Covid-19 cases and hospitalizations have increased dramatically in recent weeks in Florida. The state averaged 37,563 new cases per day over the past week, according to Johns Hopkins University.

This week, a new report from public health experts at the University of Florida predicted that the latest outbreak will cause many more infections than previous waves, “potentially infecting the majority of the state’s population.”

Guthrie said the state asked the federal government for a three-month extension of the expiration date of expired tests, but has not received a response.

The federal government had already extended the duration of the tests by 90 days, Guthrie said. The US Food and Drug Administration (FDA) did not respond to questions from Citizen Free Press about the status of Florida’s application.

DeSantis said that even if the FDA approves an extension to the expiration date of these tests, they may not be as reliable. Abbott Laboratories did not respond to a request for comment.

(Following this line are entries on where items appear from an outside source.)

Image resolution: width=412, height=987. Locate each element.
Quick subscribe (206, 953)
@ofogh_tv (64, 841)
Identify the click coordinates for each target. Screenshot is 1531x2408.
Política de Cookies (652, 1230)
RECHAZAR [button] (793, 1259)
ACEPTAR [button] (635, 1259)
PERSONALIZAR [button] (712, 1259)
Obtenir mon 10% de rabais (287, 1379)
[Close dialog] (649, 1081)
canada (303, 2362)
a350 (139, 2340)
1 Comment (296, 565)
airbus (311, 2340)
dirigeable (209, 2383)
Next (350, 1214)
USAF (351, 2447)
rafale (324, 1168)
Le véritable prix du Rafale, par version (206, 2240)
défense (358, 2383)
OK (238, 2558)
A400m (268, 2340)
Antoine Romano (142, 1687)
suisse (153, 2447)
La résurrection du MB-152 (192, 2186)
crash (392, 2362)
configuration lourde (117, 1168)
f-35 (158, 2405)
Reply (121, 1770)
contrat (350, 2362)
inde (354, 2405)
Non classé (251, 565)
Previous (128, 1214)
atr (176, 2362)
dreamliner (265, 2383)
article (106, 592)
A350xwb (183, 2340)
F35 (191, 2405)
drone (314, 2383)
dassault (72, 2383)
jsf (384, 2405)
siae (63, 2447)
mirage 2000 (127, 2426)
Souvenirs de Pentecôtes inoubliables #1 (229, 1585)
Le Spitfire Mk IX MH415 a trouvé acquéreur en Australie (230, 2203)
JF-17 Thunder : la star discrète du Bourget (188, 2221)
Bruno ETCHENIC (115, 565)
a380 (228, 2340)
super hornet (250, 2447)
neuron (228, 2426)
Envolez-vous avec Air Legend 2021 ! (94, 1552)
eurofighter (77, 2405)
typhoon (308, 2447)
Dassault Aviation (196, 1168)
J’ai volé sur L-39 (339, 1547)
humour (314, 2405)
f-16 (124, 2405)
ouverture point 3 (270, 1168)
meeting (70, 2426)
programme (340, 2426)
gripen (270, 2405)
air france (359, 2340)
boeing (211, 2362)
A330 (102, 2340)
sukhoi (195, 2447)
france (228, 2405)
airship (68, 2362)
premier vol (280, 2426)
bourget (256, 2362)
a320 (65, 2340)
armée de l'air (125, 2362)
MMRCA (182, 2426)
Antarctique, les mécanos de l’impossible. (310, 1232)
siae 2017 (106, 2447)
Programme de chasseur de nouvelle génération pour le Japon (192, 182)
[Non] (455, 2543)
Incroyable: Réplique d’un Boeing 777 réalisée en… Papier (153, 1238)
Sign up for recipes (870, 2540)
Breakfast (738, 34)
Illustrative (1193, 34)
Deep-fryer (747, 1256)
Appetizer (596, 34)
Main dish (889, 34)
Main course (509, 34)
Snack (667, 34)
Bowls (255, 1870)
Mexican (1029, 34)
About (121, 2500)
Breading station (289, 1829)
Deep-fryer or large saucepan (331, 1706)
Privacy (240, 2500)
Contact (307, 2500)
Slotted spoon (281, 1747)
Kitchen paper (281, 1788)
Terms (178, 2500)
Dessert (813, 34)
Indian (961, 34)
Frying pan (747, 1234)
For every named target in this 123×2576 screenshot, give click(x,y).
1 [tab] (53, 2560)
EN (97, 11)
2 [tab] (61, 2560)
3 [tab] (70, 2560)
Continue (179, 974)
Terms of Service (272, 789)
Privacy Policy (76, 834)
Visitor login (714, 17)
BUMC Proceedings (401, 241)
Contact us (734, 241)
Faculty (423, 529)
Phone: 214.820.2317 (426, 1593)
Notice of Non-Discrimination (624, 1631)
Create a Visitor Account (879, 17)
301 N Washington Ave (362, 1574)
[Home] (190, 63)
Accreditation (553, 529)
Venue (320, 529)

To ease some of the testing pressure in Florida, DeSantis announced Thursday that his administration will distribute 1 million covid-19 tests at home to assisted living facilities and other elderly care providers.

Biden has pledged to make 500 million tests available to Americans for free, although White House press secretary Jen Psaki said this week that the administration is still finalizing the contracts. DeSantis criticized Biden for not acting faster and suggested that the administration may be struggling to deliver on its promise.

“I don’t know if there is any chance that the federal government will go ahead,” he said.

During Thursday’s press conference at the White House, Psaki played down DeSantis’s comments saying “someone who hasn’t … exactly (been) advocating for people in his state to get vaccinated.”

The governor did not say how his administration acquired the tests, who manufactured them or how much they cost the state. His office did not immediately respond to a request for more details.

DeSantis has downplayed the need to make Covid-19 testing more available to the general public, calling it “not a good use of resources.”